Copy out the rows word for word, from the line that contains "The image size" through the end of the rows, with the pictures left out.

Stored records
*** Begin section ***

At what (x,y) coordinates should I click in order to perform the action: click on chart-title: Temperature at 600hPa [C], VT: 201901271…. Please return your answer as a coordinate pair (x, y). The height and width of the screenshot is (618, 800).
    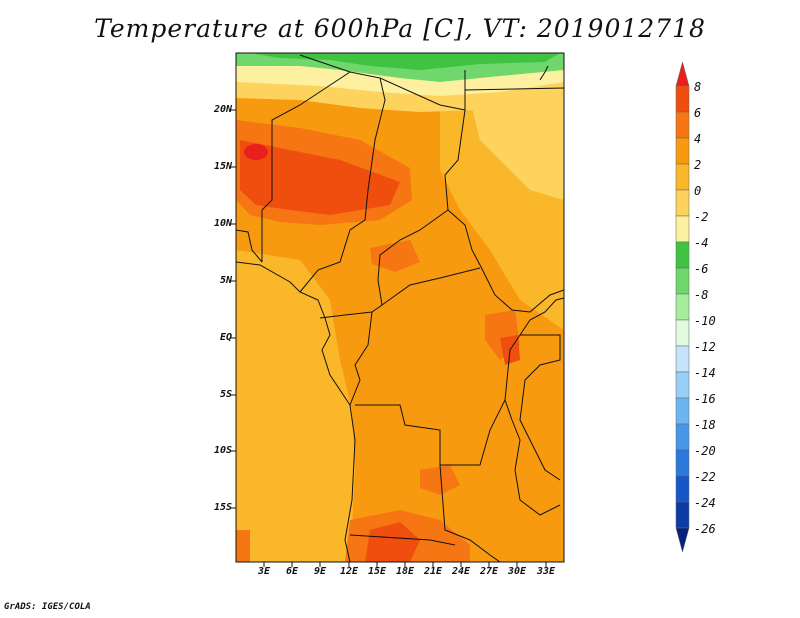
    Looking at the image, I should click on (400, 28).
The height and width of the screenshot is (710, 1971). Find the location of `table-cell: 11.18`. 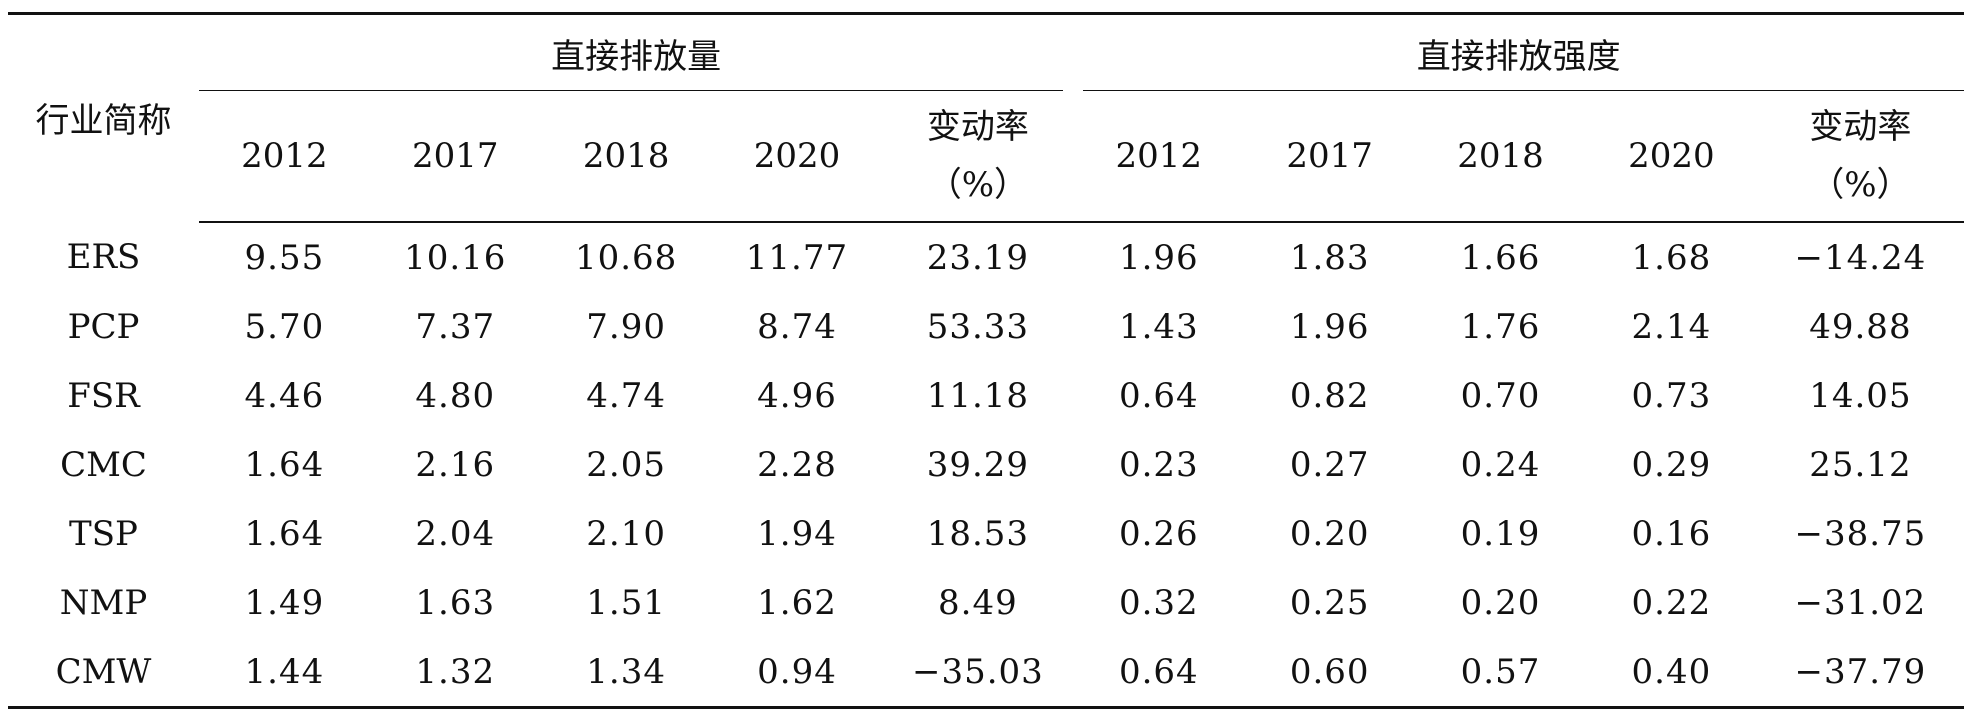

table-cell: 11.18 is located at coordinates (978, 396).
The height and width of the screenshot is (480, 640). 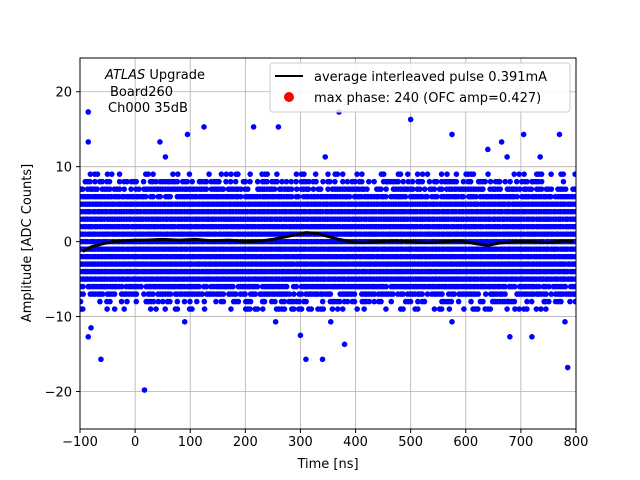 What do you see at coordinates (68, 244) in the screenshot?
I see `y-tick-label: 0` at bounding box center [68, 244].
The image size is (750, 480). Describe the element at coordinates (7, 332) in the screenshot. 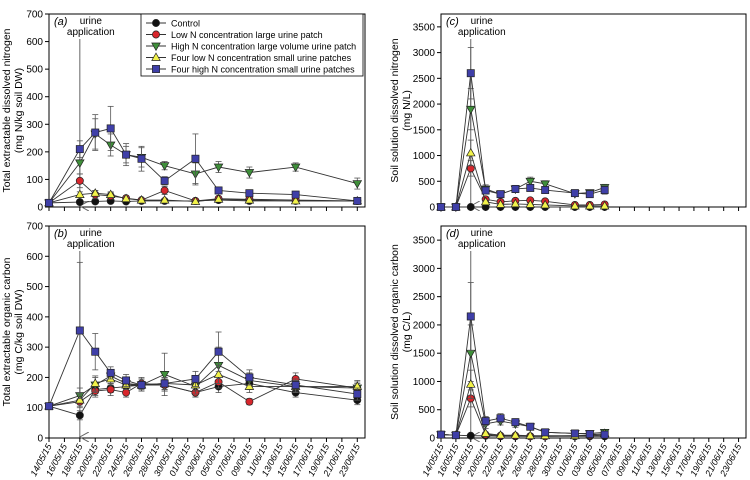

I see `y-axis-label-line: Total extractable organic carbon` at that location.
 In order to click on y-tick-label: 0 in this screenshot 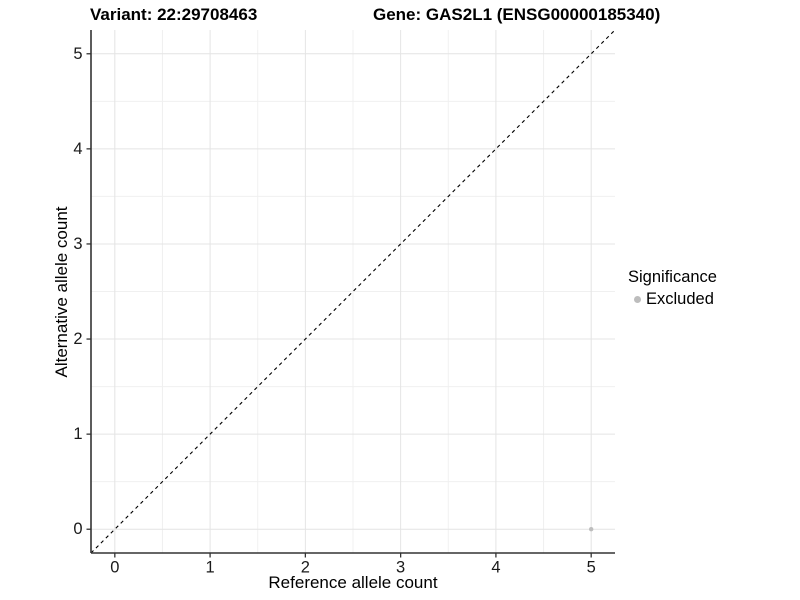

*** End section ***

- Answer box -
The image size is (750, 480). Describe the element at coordinates (7, 332) in the screenshot. 

I see `y-axis-label-line: Total extractable organic carbon` at that location.
 In order to click on y-tick-label: 0 in this screenshot 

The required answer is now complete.